NVIDIA has just announced its new A30 Tensor Core GPU which the company calls its "most versatile mainstream compute GPU for AI inference and mainstream enterprise workloads".

The new NVIDIA A30 Tensor Core GPU was built for AI inference at scale, packing an Ampere GPU with 24GB of HBM2 memory with 933GB/sec of memory bandwidth available. NVIDIA includes third-gen NVLink support here with 200GB/sec of bandwidth available between GPUs in multi-GPU situations.

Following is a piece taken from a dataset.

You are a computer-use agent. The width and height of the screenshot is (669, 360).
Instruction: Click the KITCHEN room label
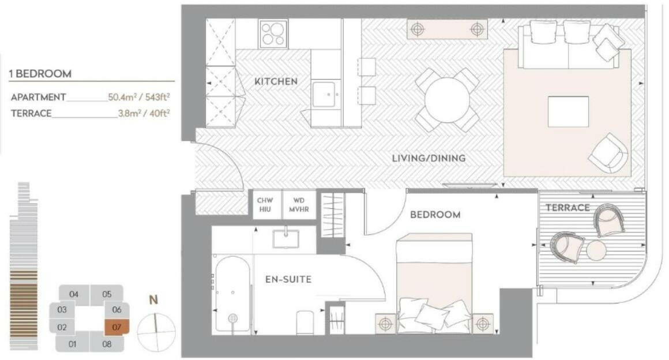tap(276, 81)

We have peak FP32 performance of 10.3 TFLOPs, peak FP64 performance of 5.2 TFLOPs and peak FP64 Tensor Core performance of 10.3 TFLOPs -- all within a 165W low-power TDP. Not only that, but the NVIDIA A30 Tensor Core GPU runs on a regular PCIe 4.0 card which will slot into mainstream servers.

We have some huge upgrades over the NVIDIA T4 and NVIDIA V100 cards, with massive uplifts in performance across a multitude of professional situations and applications.

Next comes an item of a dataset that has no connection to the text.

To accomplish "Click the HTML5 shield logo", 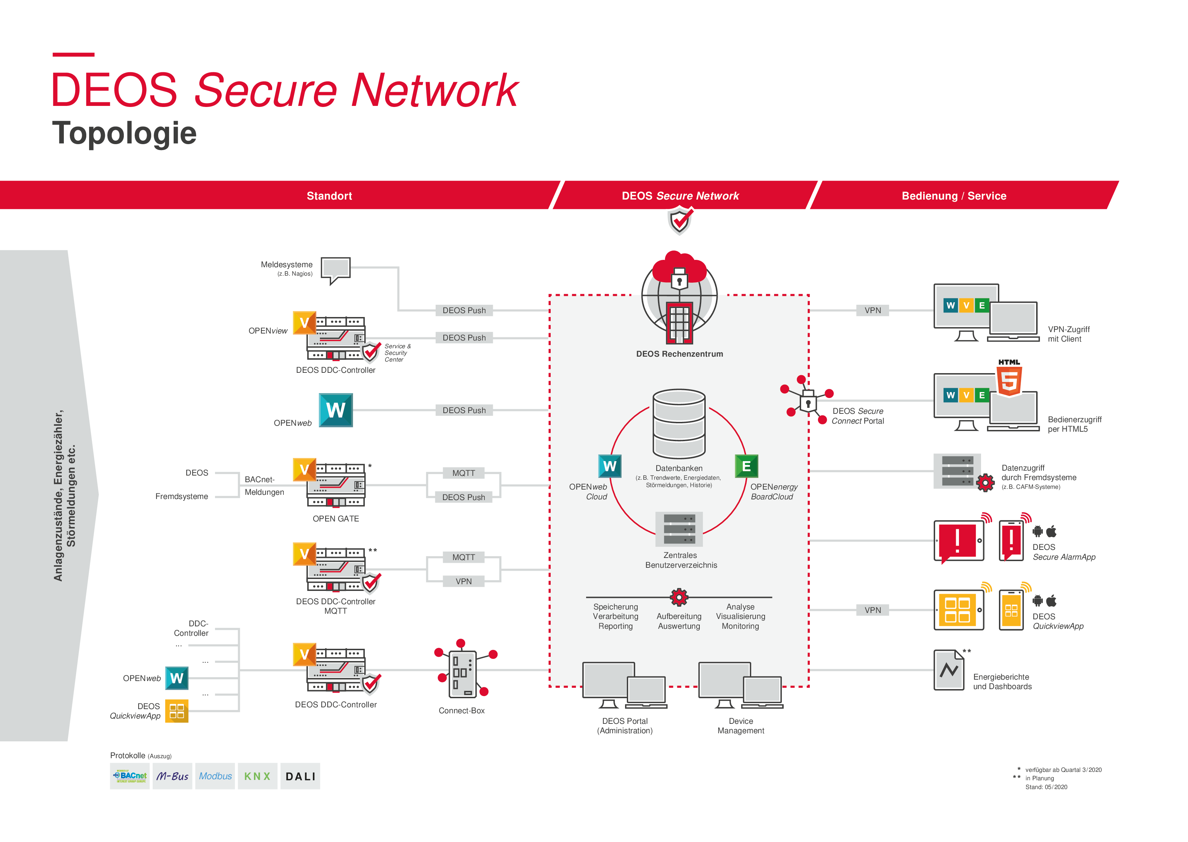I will click(1008, 380).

Depending on the software, you're looking at a 6x increase in performance over the NVIDIA T4 with the new NVIDIA A30 in BERT Large Pre-Training (Normalized) and up to an insane 8x increase in performance over the NVIDIA T4 with the new NVIDIA A30 in LAMMPS (Normalized). That's quite the performance gain there, NVIDIA.
The new NVIDIA A30 Tensor Core GPU can be used in multi-instance GPU (MIG) scenarios, which will let developers get access to four GPU instances -- fully isolated at the hardware level with their own HBM2, cache, and compute cores. You could have 4 x MIGs with 6GB HBM2 each, 2 x MIGs with 12GB HBM2 each, or a single MIG with 24GB of HBM2 with the new NVIDIA A30 Tensor Core GPU.